- [TEXTE FOURNI]:
────────────────
Dans la foulée j'avais créé sur ce même territoire une fédération bretonne interprofessionnelle de santé : « FBI santé, les experts de l'offre et de l'organisation du soin ». Les journalistes adoraient. Bref, on a appris à travailler ensemble, avec les pharmaciens, les infirmiers, les psychologues, les ostéos, etc.
L’aventure SPS a commencé avec un homme seul, un ancien chef de service de gastroentérologie du CHU de Besançon. Il s’appelle Pierre Carayon et il avait 82 ans quand il est venu me voir en 2015. J'étais alors président du SML [Syndicat des médecins libéraux]. Pierre s’inquiétait du nombre croissant de soignants abimés, alcooliques, autour de lui. Ce qu’il voulait à l’époque, c’était créer un colloque sur la souffrance des soignants. Il voulait rassembler pour qu’on trouve un moyen d’orienter ces soignants, tous, sans distinction, vers des cliniques dédiées où ils se sentent protégés.
J'ai dit « ok, mais je préfèrerais qu'ils n'aient pas besoin d'y aller, dans ces cliniques, alors on va aussi penser prévention ». Donc nous avons sollicité des cliniques, puis créé une plateforme téléphonique et un réseau de professionnels spécialisés [psychiatres, psychologues, médecins généralistes, tous spécifiquement formés].
────────────────
- [LIGNES DE DONNÉES]:
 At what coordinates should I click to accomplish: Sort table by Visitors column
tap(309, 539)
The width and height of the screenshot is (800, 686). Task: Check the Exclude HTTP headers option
────────────────
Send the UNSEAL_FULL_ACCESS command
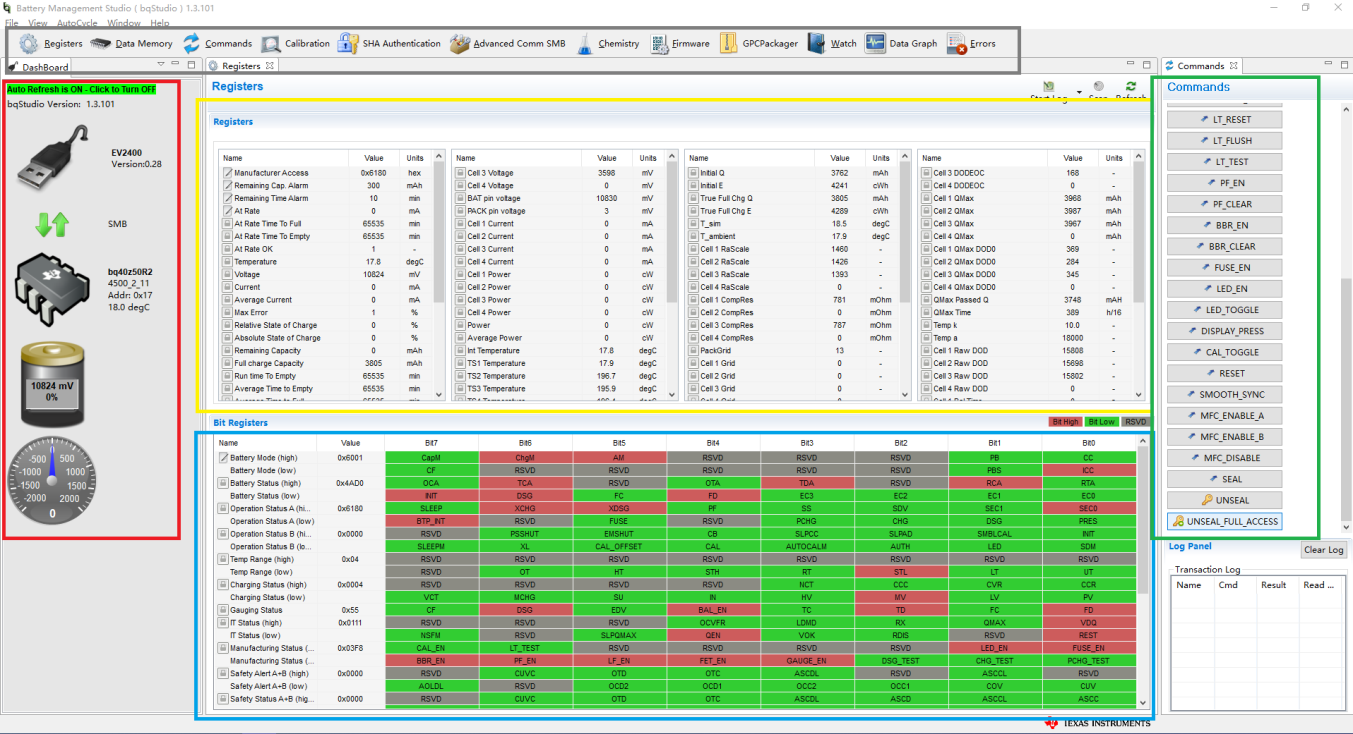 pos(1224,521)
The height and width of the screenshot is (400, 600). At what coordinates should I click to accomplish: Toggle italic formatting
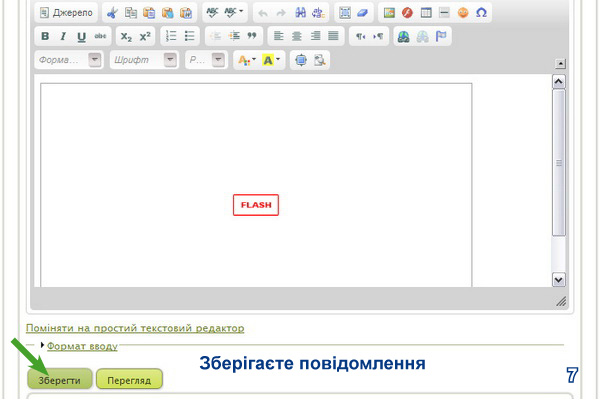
────────────────
- [QUESTIONS D'ÉTUDE]:
a. Réécrivez sous forme de liste le paragraphe du texte sur SPS qui commence par « L’aventure SPS a commencé », en gardant ses faits principaux.
b. Retouchez le passage du texte sur SPS qui commence par les mots contenant « L’aventure SPS a » et se termine par « se sentent protégés. », en remplaçant « colloque » par « congrès ».

- [RÉPONSES]:
a.
- Au départ de SPS, un homme seul : Pierre Carayon, ancien chef de service de gastroentérologie du CHU de Besançon.
- En 2015, à 82 ans, il est venu voir le président du SML [Syndicat des médecins libéraux] de l'époque.
- Il s'inquiétait du nombre croissant de soignants abîmés, alcooliques, autour de lui.
- Il voulait créer un colloque sur la souffrance des soignants.
- Ce colloque devait permettre de trouver un moyen d'orienter tous les soignants, sans distinction, vers des cliniques dédiées où ils se sentent protégés.

b.
L’aventure SPS a commencé avec un homme seul, un ancien chef de service de gastroentérologie du CHU de Besançon. Il s’appelle Pierre Carayon et il avait 82 ans quand il est venu me voir en 2015. J'étais alors président du SML [Syndicat des médecins libéraux]. Pierre s’inquiétait du nombre croissant de soignants abimés, alcooliques, autour de lui. Ce qu’il voulait à l’époque, c’était créer un congrès sur la souffrance des soignants. Il voulait rassembler pour qu’on trouve un moyen d’orienter ces soignants, tous, sans distinction, vers des cliniques dédiées où ils se sentent protégés.